ACTION ITEM
Leaving out all pictures, transcribe exactly the lines between the line with "This screenshot has height=283, width=536." and the last line of the records below, both included.

Collected data
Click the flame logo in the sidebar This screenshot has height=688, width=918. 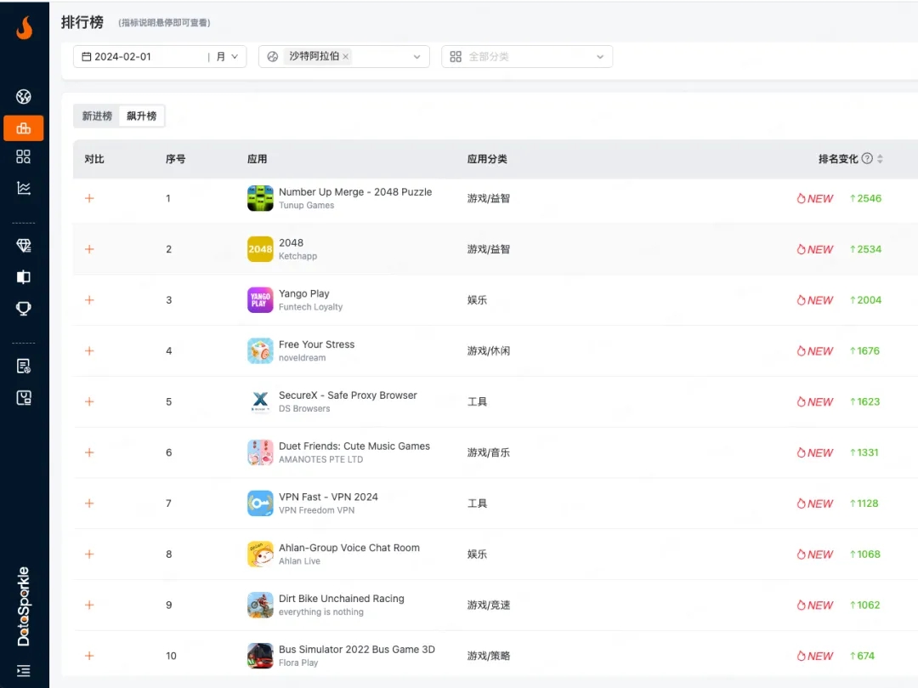(24, 29)
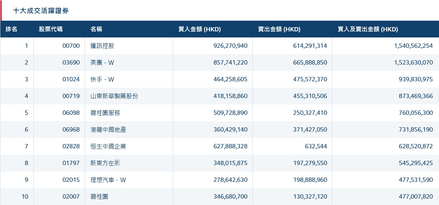439x205 pixels.
Task: Select stock code 02007 in last row
Action: [x=71, y=196]
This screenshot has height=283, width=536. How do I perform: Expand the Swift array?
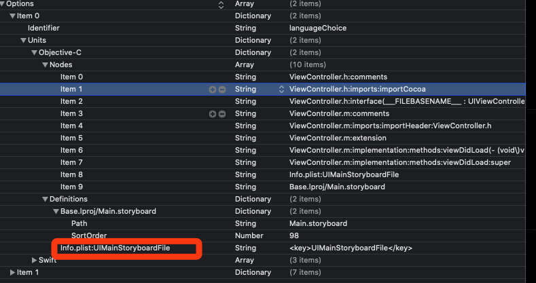(34, 261)
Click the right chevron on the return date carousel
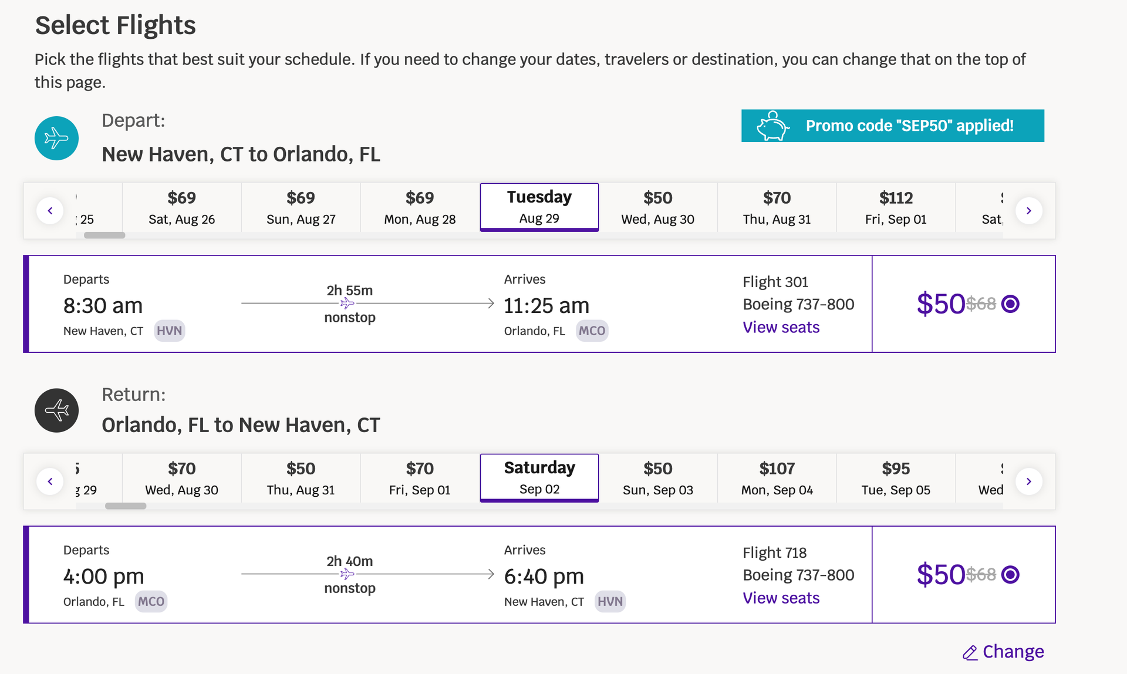Screen dimensions: 1127x674 coord(1029,481)
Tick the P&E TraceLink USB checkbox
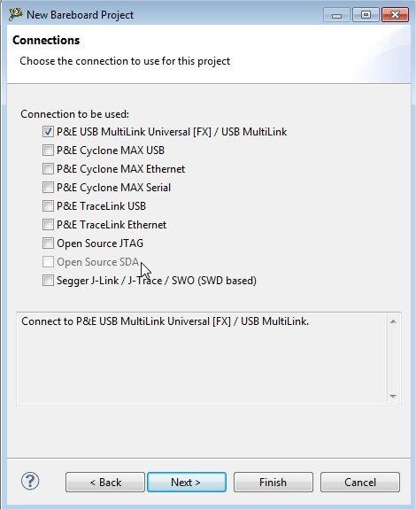This screenshot has width=416, height=510. [x=48, y=206]
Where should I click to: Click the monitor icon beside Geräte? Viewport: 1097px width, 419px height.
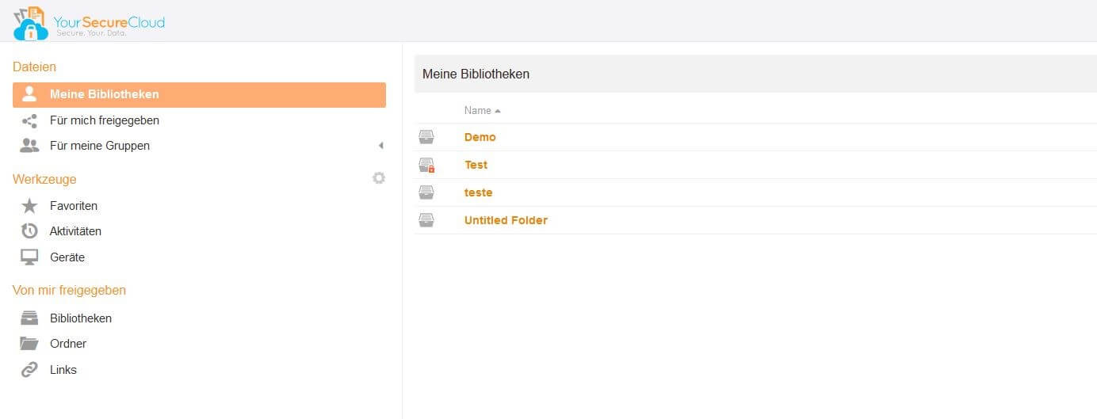click(x=29, y=257)
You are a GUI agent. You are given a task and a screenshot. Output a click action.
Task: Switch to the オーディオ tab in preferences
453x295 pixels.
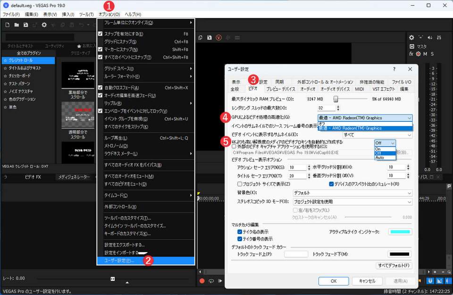(308, 89)
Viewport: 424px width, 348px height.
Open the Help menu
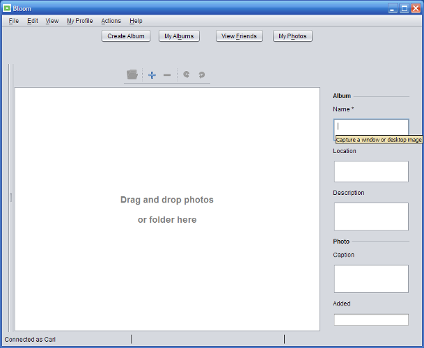pos(136,21)
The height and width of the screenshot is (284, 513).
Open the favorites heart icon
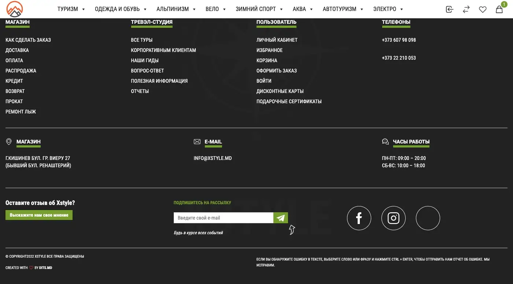pyautogui.click(x=483, y=10)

THE COMPLETED TASK
This screenshot has height=283, width=536. How do I perform: Expand the Swift array?
(34, 261)
Click the right chevron on the return date carousel
Screen dimensions: 1127x674 coord(1029,481)
Tick the P&E TraceLink USB checkbox
This screenshot has width=416, height=510. [x=48, y=206]
Where should I click to: Click the monitor icon beside Geräte? Viewport: 1097px width, 419px height.
click(x=29, y=257)
You are a GUI agent. You are given a task and a screenshot. Output a click action.
Task: Switch to the オーディオ tab in preferences
453x295 pixels.
(308, 89)
Viewport: 424px width, 348px height.
Open the Help menu
pos(136,21)
The height and width of the screenshot is (284, 513).
Open the favorites heart icon
pyautogui.click(x=483, y=10)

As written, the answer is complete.